(Records drawn from a dataset)

________________________________________

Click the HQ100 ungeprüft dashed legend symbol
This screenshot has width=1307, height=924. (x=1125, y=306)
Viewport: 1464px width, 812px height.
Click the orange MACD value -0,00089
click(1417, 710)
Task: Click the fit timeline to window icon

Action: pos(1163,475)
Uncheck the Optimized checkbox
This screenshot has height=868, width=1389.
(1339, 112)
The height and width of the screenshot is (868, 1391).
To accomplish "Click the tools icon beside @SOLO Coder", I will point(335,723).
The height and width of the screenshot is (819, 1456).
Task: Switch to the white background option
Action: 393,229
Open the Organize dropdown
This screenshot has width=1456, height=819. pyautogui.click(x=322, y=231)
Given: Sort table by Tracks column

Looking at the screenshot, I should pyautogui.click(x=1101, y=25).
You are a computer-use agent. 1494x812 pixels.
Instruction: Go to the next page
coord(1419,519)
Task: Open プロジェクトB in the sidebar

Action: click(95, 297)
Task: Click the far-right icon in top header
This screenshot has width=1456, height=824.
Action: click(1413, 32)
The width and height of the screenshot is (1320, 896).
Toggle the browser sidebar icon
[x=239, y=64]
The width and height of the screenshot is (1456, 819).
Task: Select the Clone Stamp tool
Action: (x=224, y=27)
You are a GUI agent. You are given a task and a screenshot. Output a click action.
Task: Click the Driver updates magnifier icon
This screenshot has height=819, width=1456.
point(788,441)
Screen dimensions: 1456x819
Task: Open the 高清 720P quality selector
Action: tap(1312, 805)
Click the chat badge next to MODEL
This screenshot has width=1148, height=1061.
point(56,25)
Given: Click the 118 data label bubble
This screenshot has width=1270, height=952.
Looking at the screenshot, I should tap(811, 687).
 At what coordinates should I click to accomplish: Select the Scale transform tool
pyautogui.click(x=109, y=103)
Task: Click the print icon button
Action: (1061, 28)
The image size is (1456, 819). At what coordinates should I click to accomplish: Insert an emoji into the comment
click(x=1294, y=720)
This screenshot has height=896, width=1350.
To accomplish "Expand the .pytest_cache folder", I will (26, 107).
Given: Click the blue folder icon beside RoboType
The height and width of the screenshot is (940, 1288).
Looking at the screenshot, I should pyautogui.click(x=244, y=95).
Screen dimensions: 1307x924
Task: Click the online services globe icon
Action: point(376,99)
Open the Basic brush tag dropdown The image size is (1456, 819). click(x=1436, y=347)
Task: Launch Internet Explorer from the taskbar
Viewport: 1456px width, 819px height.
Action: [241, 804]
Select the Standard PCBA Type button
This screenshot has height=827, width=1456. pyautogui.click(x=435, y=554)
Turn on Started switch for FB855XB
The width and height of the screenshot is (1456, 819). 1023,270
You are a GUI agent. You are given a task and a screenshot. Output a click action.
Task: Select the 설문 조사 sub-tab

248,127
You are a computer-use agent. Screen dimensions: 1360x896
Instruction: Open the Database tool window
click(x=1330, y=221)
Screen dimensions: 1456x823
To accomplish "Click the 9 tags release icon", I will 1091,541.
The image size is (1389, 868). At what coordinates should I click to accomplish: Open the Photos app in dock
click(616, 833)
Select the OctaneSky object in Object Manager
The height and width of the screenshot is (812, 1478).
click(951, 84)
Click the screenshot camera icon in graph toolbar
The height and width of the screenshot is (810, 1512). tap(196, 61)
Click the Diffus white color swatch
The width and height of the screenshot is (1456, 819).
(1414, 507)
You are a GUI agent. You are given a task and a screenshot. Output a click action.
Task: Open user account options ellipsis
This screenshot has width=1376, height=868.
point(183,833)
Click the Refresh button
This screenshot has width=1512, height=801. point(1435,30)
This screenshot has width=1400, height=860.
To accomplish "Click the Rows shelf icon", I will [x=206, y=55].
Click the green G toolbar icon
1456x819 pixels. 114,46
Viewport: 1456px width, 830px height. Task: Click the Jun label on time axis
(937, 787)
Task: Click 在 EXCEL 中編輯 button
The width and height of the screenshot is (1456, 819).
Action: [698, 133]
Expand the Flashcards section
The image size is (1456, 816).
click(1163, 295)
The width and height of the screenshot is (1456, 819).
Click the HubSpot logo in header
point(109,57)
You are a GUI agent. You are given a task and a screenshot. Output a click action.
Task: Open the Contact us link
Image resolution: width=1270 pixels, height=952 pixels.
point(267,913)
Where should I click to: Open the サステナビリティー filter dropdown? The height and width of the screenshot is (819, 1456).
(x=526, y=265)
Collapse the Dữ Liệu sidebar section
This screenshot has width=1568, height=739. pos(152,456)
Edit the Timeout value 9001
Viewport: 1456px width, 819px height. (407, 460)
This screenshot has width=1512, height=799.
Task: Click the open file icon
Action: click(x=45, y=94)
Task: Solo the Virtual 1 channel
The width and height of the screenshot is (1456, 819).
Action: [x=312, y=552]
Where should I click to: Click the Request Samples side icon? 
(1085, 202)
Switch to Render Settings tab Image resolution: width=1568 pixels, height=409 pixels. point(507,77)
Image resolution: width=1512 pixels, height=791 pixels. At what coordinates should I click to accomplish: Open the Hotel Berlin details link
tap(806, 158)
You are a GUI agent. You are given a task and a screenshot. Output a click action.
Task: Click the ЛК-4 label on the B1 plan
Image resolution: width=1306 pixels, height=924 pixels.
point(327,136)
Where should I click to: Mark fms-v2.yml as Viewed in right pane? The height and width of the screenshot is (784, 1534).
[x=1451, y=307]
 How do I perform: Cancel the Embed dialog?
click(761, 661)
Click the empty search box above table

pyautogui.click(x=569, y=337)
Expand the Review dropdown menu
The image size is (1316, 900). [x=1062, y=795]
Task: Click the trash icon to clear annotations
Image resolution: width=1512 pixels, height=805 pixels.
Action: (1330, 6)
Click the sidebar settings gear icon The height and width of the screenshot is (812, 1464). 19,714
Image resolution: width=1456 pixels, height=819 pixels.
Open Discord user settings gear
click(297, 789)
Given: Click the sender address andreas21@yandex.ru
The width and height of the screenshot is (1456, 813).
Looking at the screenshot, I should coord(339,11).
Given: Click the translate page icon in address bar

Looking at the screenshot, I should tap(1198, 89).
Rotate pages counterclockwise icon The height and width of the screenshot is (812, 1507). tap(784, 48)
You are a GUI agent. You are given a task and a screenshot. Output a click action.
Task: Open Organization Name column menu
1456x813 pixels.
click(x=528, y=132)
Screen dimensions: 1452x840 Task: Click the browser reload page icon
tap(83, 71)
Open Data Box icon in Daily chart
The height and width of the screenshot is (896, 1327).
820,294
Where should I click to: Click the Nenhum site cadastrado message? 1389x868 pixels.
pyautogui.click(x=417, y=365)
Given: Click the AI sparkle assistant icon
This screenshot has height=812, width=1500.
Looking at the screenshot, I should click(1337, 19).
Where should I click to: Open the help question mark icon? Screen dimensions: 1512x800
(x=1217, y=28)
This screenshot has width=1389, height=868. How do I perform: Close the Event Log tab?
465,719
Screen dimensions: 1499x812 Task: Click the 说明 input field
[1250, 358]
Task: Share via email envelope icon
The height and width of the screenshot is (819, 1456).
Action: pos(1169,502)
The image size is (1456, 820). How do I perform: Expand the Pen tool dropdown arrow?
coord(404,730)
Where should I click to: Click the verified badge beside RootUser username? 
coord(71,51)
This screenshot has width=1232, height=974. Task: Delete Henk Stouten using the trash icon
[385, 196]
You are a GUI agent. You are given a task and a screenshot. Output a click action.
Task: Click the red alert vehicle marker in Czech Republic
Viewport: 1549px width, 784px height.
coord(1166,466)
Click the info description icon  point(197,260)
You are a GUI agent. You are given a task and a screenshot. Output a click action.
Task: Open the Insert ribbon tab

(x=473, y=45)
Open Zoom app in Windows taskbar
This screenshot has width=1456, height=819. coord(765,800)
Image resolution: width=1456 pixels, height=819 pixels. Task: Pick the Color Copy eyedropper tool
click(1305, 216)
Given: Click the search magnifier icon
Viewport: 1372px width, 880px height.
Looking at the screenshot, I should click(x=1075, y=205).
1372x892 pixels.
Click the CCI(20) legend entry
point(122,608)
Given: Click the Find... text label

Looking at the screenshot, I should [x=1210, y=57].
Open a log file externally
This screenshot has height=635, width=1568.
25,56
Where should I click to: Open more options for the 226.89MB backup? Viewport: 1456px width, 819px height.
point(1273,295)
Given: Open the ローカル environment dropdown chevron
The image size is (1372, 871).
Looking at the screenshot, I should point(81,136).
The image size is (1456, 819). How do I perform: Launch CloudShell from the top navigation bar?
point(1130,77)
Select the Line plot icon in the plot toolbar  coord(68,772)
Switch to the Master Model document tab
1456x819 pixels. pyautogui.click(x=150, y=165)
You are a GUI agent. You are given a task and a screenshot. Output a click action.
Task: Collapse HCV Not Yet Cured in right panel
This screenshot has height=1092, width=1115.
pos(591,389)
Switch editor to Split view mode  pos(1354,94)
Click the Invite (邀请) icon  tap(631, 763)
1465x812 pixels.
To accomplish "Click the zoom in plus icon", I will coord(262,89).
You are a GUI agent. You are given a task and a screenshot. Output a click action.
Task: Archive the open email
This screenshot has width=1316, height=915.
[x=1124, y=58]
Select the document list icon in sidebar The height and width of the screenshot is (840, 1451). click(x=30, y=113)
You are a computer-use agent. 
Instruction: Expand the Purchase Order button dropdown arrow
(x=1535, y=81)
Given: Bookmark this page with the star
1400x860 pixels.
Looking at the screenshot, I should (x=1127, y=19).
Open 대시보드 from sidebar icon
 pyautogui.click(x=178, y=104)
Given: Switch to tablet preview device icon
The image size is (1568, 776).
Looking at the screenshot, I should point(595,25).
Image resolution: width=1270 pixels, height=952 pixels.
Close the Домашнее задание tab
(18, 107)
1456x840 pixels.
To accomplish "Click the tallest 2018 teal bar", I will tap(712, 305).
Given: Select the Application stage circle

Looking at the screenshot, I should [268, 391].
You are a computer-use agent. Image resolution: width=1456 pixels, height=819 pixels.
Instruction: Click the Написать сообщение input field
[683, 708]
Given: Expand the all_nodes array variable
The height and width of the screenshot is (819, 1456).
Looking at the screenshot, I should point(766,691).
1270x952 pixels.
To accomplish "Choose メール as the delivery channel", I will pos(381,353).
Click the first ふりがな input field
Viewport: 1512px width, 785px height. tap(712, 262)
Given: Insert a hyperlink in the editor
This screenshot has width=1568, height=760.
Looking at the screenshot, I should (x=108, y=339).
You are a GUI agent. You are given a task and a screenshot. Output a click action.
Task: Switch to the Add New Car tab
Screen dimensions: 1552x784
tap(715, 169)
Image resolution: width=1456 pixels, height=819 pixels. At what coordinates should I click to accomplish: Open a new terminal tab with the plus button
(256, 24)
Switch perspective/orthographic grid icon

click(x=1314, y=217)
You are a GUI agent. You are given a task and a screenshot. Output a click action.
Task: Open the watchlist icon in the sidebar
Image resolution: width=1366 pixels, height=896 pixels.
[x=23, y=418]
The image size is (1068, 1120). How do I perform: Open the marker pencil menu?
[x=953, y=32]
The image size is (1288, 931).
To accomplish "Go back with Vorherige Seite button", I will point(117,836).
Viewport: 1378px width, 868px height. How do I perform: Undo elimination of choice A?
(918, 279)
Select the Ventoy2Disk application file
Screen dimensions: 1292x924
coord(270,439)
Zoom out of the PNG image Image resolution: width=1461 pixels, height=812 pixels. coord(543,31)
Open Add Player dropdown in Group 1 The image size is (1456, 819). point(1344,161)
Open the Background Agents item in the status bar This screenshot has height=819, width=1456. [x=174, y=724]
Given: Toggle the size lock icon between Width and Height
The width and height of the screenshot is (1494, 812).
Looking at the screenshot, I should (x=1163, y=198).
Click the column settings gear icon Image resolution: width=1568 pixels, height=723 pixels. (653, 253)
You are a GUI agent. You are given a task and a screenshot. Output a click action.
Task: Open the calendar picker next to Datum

________________________________________

__Exercise requirements__
Using the entries above, determine how many lines include the string "magnifier" and write only that number.

__Finished exercise__
2